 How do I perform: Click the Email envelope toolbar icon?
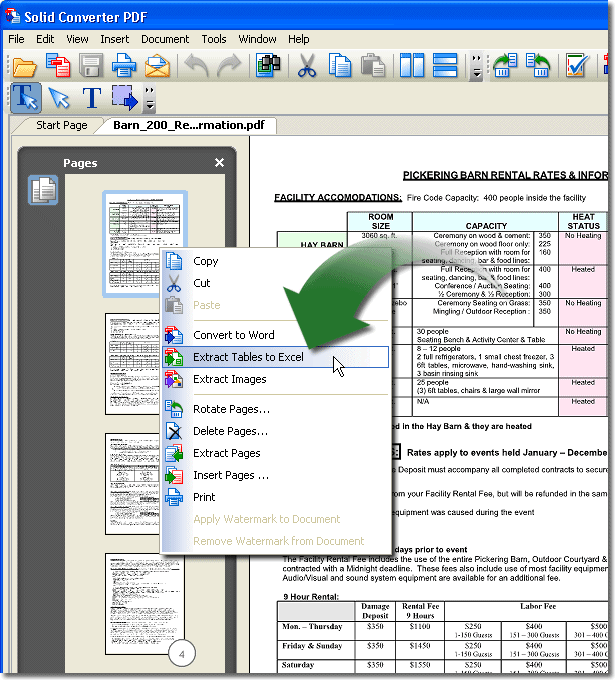point(157,66)
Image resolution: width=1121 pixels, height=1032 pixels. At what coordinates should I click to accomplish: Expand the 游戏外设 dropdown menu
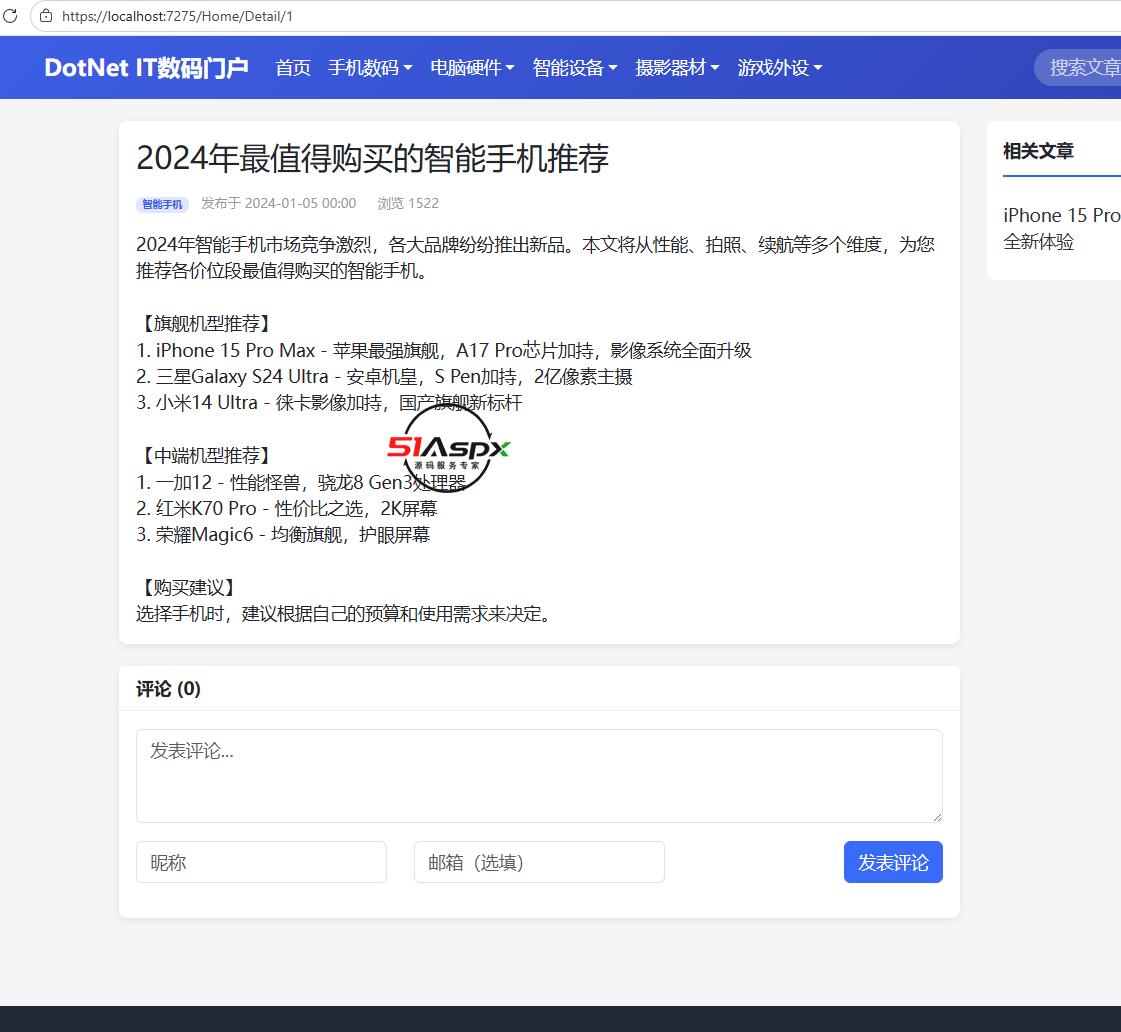coord(780,67)
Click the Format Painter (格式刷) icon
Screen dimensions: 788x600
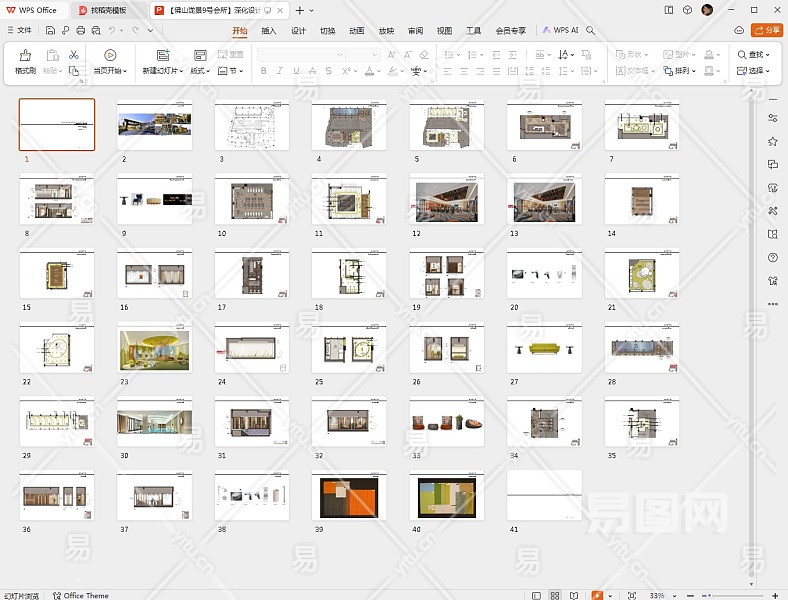click(x=25, y=56)
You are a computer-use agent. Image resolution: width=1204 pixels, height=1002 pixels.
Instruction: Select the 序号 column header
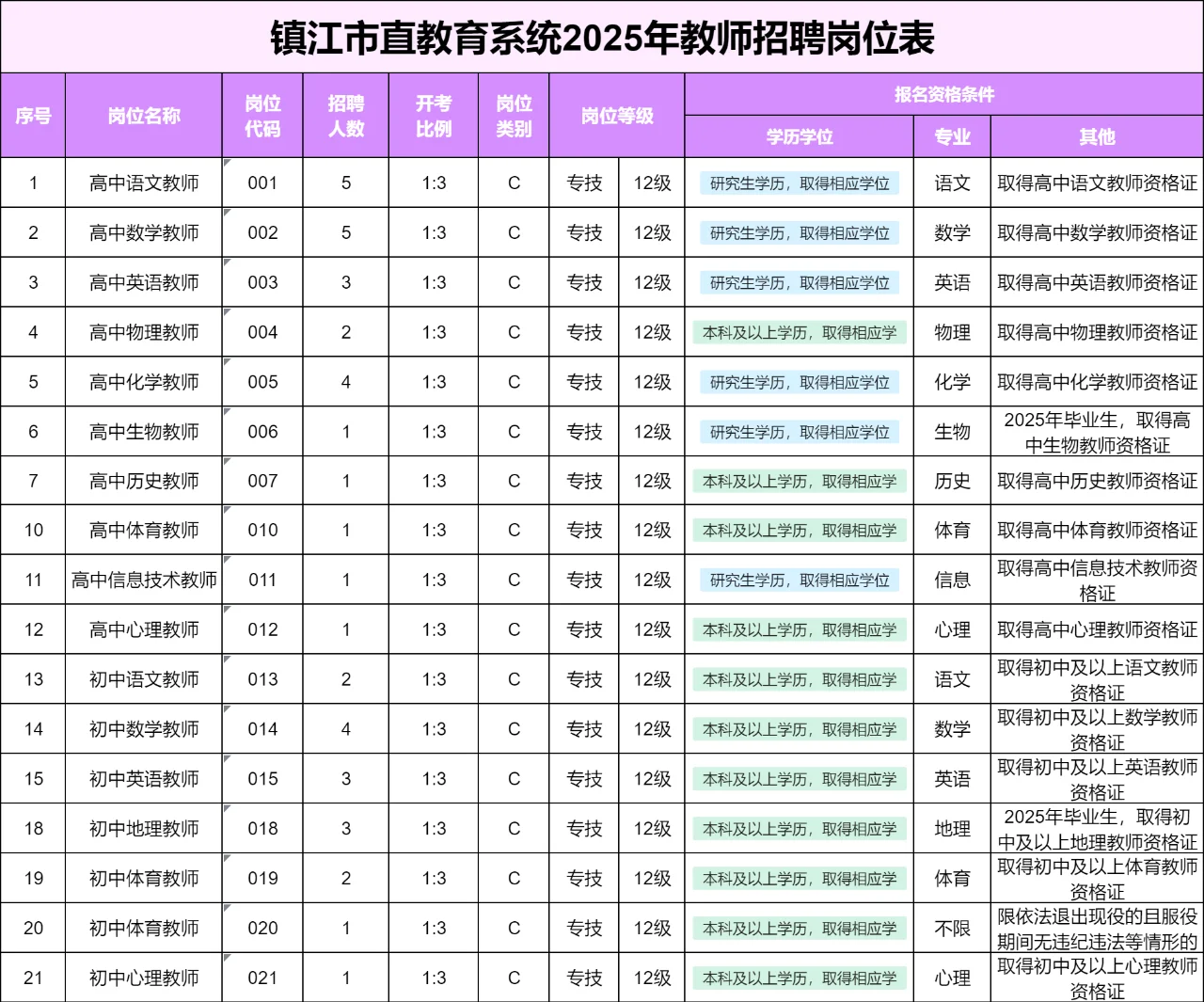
□ □ □ □
Task item: Would you copy out the material above exactly, without the pictures in it?

Task answer:
 How do I perform: Click the Email envelope toolbar icon?
point(157,66)
Image resolution: width=1121 pixels, height=1032 pixels. At what coordinates should I click to accomplish: Expand the 游戏外设 dropdown menu
coord(780,67)
Click the Format Painter (格式刷) icon
Screen dimensions: 788x600
click(x=25, y=56)
You are a computer-use agent. Image resolution: width=1204 pixels, height=1002 pixels.
Instruction: Select the 序号 column header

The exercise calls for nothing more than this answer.